Source data
────────────────────
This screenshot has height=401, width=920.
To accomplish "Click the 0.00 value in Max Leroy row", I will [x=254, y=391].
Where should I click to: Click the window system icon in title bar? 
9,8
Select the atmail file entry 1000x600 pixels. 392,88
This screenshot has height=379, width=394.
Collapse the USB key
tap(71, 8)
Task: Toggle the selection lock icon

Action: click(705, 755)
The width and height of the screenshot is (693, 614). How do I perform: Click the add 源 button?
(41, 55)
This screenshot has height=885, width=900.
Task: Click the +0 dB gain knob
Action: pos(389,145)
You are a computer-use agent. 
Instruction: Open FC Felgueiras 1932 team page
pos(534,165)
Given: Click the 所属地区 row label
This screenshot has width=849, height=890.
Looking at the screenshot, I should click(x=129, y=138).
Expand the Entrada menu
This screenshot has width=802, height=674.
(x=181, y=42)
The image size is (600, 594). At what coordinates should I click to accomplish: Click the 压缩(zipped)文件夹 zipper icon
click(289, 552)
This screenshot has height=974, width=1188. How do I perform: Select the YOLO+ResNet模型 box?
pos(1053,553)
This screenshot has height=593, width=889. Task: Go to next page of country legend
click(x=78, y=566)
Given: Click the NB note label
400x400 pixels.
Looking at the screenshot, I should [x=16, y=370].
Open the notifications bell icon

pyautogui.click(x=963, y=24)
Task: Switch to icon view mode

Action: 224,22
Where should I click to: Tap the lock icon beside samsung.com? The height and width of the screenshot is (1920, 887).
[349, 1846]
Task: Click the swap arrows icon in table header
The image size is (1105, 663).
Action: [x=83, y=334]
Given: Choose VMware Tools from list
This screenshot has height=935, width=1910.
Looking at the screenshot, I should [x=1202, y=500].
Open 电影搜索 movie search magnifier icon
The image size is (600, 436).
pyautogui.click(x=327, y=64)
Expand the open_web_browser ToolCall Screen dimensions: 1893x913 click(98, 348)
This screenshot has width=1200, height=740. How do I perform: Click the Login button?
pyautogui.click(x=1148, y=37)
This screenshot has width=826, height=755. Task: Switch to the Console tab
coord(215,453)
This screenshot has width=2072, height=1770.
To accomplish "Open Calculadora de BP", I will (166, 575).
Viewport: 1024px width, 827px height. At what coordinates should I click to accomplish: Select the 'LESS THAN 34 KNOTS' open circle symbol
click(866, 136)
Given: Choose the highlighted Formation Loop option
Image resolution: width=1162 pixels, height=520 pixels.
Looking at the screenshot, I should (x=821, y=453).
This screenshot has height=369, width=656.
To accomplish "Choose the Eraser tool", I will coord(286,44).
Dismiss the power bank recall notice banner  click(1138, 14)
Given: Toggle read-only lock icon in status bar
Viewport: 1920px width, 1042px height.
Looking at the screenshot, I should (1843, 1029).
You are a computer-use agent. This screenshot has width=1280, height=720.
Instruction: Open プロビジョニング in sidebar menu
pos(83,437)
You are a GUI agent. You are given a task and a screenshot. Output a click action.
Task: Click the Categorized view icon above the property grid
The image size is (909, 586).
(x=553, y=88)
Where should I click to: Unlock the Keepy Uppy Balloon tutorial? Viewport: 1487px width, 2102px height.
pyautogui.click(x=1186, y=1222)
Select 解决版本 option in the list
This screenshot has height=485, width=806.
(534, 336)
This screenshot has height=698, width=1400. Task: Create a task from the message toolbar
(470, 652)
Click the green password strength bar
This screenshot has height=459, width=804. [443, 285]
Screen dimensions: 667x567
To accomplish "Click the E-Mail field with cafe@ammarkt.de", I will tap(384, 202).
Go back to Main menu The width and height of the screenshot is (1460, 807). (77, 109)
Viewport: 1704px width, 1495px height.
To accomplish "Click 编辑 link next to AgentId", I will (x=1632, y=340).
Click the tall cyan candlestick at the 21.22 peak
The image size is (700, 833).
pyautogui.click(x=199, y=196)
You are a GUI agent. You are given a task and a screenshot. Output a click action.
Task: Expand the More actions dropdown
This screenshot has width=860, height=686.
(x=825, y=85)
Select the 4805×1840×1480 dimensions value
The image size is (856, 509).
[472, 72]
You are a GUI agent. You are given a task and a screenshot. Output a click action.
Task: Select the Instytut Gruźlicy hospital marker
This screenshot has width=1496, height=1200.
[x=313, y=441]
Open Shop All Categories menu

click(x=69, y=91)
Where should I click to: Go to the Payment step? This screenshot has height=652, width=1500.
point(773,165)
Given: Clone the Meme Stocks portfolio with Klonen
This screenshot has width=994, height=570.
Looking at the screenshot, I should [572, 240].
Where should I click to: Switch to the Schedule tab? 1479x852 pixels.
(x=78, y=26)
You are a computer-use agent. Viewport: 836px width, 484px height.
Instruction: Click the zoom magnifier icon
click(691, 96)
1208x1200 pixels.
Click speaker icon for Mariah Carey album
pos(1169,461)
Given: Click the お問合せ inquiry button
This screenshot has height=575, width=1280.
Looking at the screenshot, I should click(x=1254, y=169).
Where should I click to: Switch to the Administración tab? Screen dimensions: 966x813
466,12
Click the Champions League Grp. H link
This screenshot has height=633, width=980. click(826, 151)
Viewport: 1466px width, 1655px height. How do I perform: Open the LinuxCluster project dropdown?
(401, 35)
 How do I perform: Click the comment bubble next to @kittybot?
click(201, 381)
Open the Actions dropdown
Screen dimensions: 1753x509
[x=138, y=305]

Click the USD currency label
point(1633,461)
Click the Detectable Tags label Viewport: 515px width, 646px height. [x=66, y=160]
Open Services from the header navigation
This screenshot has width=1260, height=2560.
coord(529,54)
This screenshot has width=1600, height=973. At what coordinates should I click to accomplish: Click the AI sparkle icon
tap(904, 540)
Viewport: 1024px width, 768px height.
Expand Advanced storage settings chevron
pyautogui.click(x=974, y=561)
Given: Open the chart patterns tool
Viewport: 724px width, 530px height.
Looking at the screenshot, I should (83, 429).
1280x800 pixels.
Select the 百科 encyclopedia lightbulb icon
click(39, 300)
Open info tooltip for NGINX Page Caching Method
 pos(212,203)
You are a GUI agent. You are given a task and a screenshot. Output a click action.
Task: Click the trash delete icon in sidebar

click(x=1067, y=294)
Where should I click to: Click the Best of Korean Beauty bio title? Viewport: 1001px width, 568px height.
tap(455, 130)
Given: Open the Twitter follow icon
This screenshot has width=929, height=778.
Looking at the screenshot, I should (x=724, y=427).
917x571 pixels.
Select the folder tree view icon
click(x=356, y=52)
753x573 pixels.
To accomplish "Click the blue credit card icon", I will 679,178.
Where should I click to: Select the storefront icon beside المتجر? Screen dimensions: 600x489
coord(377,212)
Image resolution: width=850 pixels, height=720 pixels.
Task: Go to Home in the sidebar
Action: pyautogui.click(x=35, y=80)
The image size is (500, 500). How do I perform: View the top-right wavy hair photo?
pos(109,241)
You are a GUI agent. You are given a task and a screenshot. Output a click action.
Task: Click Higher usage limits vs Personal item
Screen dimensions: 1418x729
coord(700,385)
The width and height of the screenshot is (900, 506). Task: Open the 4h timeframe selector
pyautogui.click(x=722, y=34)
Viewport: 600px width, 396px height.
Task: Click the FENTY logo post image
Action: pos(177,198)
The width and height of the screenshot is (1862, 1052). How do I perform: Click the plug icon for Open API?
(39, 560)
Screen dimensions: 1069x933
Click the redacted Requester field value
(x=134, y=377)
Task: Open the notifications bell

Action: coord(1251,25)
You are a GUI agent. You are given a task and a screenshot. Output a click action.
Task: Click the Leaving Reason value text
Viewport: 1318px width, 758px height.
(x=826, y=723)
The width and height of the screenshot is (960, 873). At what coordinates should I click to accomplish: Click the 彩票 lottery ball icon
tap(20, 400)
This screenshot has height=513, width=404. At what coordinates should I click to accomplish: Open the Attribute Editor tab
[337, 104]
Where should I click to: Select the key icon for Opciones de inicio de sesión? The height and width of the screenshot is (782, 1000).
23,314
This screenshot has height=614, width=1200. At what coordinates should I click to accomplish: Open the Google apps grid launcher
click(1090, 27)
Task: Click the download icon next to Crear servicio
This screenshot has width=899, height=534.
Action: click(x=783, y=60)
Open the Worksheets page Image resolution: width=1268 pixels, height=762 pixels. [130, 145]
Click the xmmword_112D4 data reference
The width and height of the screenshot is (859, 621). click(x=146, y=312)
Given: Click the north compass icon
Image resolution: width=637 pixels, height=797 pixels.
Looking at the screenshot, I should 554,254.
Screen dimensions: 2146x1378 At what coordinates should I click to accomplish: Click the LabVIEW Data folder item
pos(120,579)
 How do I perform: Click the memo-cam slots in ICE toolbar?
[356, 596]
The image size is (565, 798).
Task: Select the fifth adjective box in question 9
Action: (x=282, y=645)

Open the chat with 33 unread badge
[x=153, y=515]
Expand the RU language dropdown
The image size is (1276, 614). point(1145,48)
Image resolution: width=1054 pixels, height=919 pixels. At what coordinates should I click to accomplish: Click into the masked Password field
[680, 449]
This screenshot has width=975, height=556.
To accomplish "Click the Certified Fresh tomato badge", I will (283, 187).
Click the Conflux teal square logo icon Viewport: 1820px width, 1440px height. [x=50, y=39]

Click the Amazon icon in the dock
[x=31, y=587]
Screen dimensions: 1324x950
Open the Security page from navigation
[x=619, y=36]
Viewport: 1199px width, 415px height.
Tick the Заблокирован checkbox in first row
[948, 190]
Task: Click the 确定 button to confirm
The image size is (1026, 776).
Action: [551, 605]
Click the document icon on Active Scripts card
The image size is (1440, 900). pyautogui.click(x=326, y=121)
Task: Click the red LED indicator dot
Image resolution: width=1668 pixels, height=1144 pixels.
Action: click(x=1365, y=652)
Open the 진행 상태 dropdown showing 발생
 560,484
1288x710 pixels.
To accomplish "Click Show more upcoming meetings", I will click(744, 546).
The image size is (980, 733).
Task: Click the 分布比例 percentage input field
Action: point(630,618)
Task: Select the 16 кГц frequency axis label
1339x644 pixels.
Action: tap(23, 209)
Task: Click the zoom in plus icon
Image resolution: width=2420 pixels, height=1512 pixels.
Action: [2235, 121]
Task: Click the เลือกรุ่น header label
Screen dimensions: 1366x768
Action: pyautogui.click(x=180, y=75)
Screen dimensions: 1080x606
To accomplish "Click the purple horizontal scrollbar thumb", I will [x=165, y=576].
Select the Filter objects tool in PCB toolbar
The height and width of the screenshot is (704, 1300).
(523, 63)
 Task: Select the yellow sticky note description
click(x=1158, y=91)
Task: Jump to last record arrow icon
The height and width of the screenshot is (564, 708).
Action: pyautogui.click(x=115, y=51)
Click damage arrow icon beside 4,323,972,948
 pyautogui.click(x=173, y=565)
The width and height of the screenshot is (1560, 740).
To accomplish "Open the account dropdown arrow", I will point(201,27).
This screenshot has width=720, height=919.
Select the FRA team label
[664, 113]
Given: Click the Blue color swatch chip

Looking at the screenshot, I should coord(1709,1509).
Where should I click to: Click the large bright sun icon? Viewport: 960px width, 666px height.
────────────────────
Work instructions »
Every line of the records containing the word "option" must appear in the answer.

Response »
Given: Choose the highlighted Formation Loop option
Select 解决版本 option in the list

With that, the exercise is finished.